Relying on the high reputation of the Thessalian horse, the Athenian general, Antiphilus decided to try as in the battle with Leonnatus to win the battle by cavalry. The battle therefore opened with the clash of the Greek and Macedonian cavalry. With the cavalry of both sides occupied, Antipater ordered his infantry to charge the Greek line. The Greek infantry was driven back by the more numerous enemy and withdrew to the high ground from where they could easily repulse any Macedonian assault. Seeing their infantry in retreat the Greek cavalry disengaged from the battle, leaving the field and victory in Macedonian hands.
While the Greek army was still intact it was clear that the Macedonians had gained the advantage in the war. After conferring with his cavalry commander Menon of Pharsalus, Antiphilus therefore sent an embassy to Antipater the next day asking for terms. Antipater however refused to conclude any general peace with the Greek alliance as a whole, insisting instead that each city sent its own ambassadors. While these terms were at first rejected the subsequent Macedonian capture of several Thessalian cities caused a rush of defections as each city strove to make a separate peace.
Athens, abandoned by her allies, was at last forced to surrender unconditionally. In the peace imposed by Antipater the Athenians were forced to accept a Macedonian garrison as well as a replacement of democracy with an oligarchy under the leadership of Phocion. Antipater made peace treaties with the rebellious cities separately and on generous terms. The Athenians were made to dissolve their government and establish a plutocratic system in its stead, whereby only those possessing 2,000 drachmas or more could remain citizens. This was done in the belief that the poorer elements of the society had compelled the war in the first place. Hypereides was condemned to death, fled, and was probably captured and killed in Euboea. Demosthenes was forced to commit suicide by Antipater for his role in supporting the Hellenic War.
But when Antipater was obliged to cross over to Asia against Perdiccas, the Aetolians renewed the war, and were zealously seconded in Thessaly by Menon, through whose influence it probably was that most of the Thessalian towns were induced to take part in the insurrection. Soon after, however, he was defeated by Polyperchon in a pitched battle, in which he himself was slain, 321 BC.
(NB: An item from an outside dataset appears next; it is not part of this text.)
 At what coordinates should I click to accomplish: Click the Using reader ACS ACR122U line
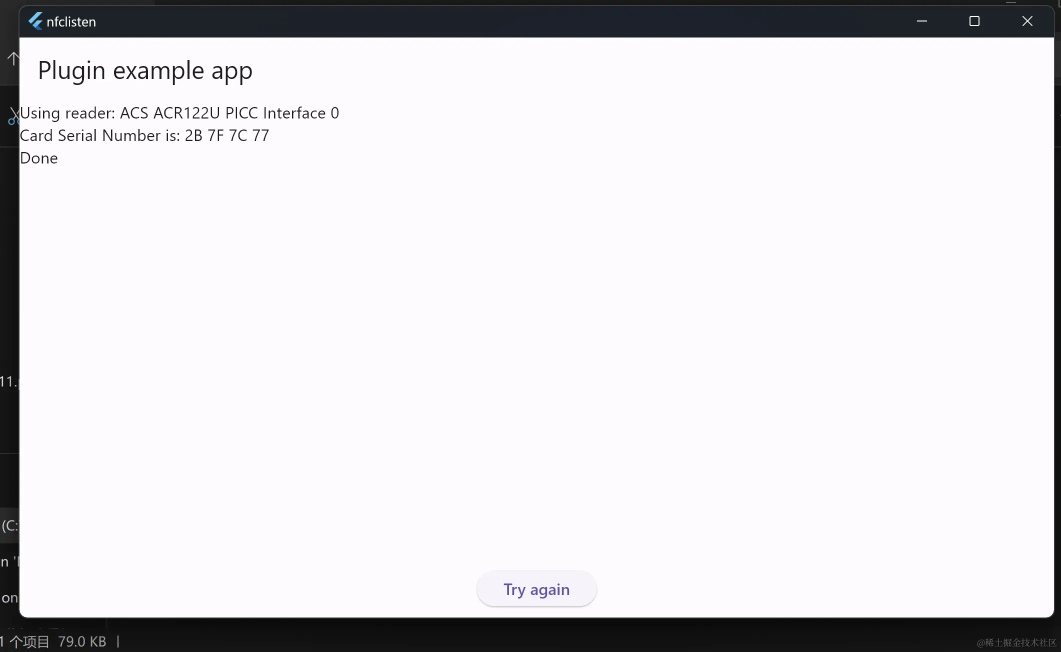pyautogui.click(x=179, y=113)
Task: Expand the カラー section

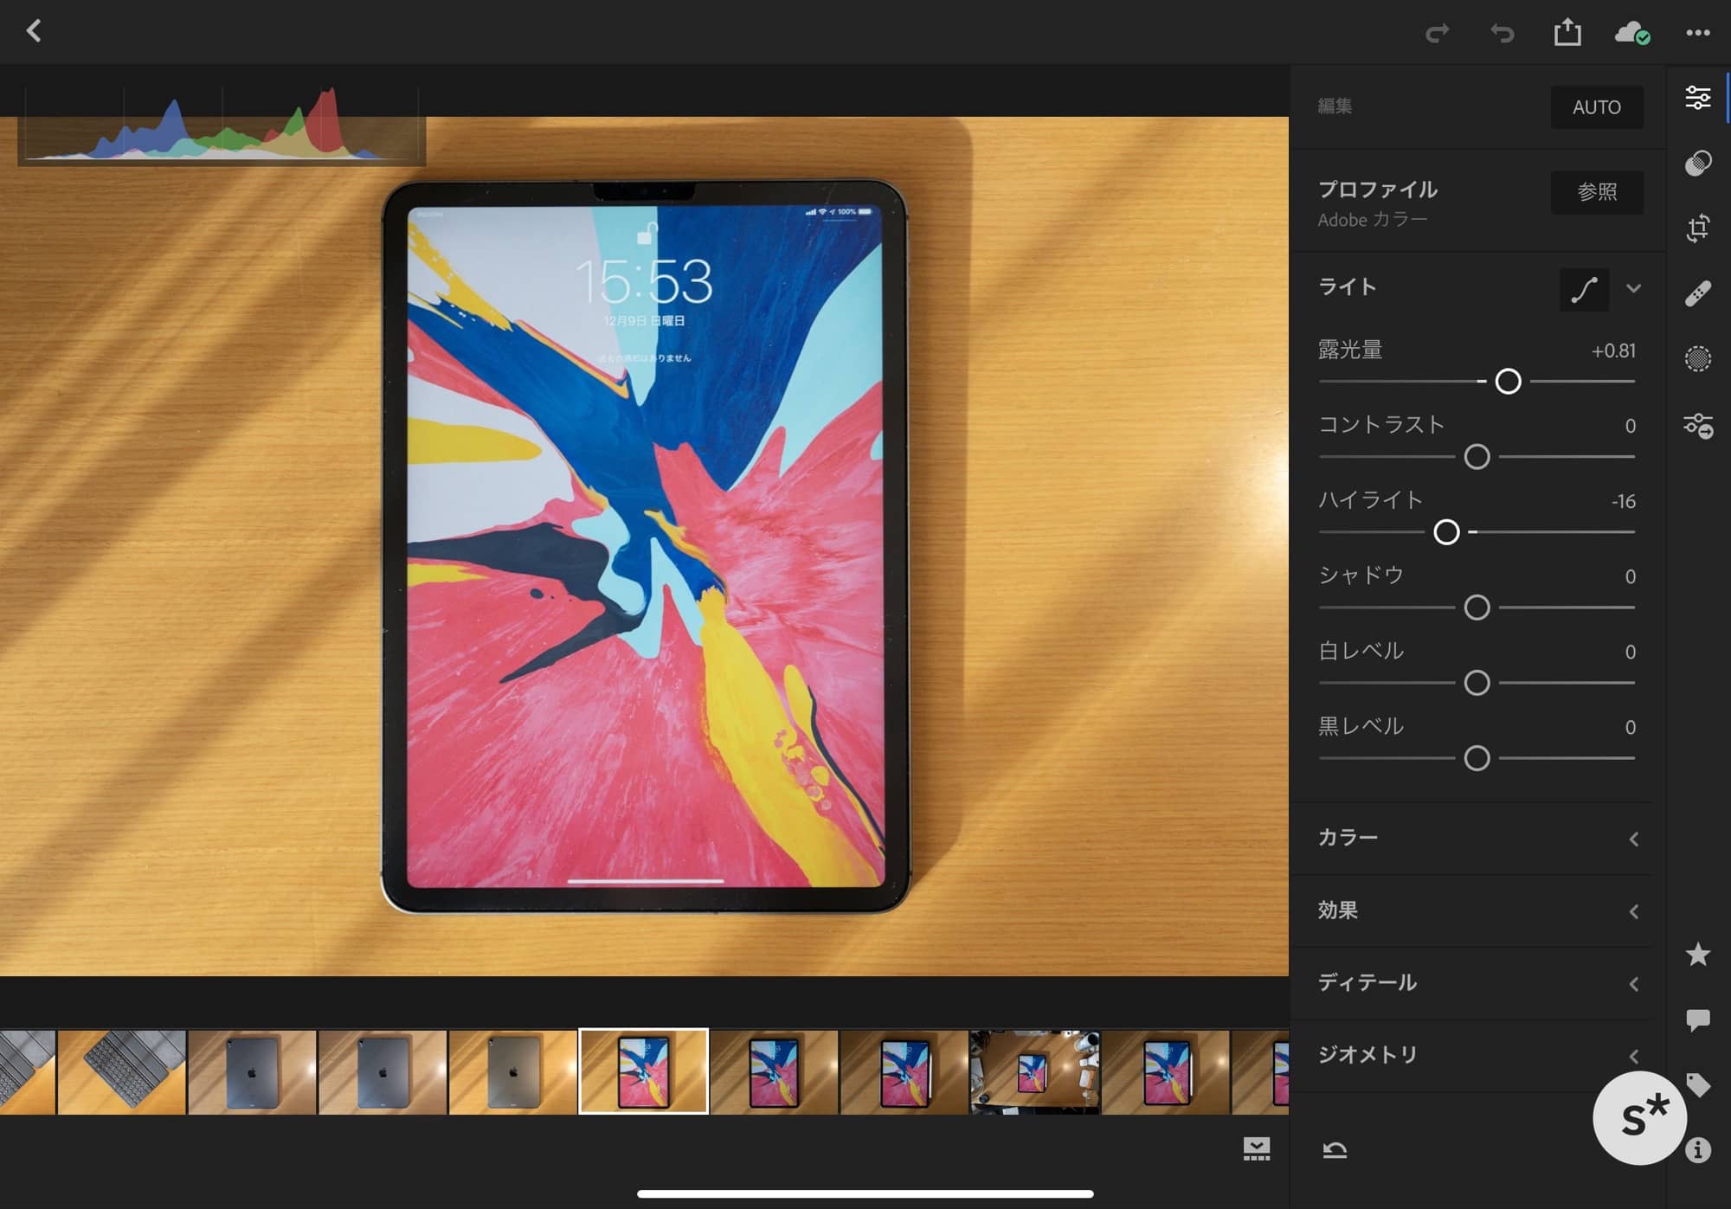Action: [x=1633, y=839]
Left: Krannon; Poseidon/ KPA, horseman, trident below Thessaly, Krannon, 400-344 B.C. Bronze. 5.2g. 17mm. Obv: Poseidon laureate, right. Rev: KPA, Thessalian horseman, right, trident below.
MACEDONIAN CONTROL
Three central themes characterize Macedonian involvement in Thessaly after the death of Alexander the Great and the Lamian War. First, Philip’s Thessalian settlement apparently endured the lengthy transition of royal power in Macedonia from Argeads to Antigonids: a late source suggests that Macedonian kings from Philip III Arrhidaeus to Philip V continued to serve as archons of the Thessalian League.
A second theme is the consolidation of Macedonian control over Thessalian territory. As Polybius acidly observed, ‘the Thessalians were supposed to enjoy their own con-stitution, and to have quite a different status to the Macedonians; but in fact they had exactly the same, and obeyed every order of the royal ministers’ (4.76).
For Polybius,Thessalian self-deception masked the realities of Macedonian hegemony. Finally, this order faced increasingly grave challenges from Epirus, Aetolia, and eventually Rome. This is largely not a story of home grown, Thessalian resistance to or support for Macedonian rule – although one must continue to assume that there were pro- and anti-Macedonian factions in many Thessalian cities – but of outside powers coveting the region for its military and natural resources, and because, by this time, Thessaly was increasingly regarded as an integral component of Macedonia itself. One could inflict no more severe harm against Macedonia than by attacking along its southern Thessalian frontier.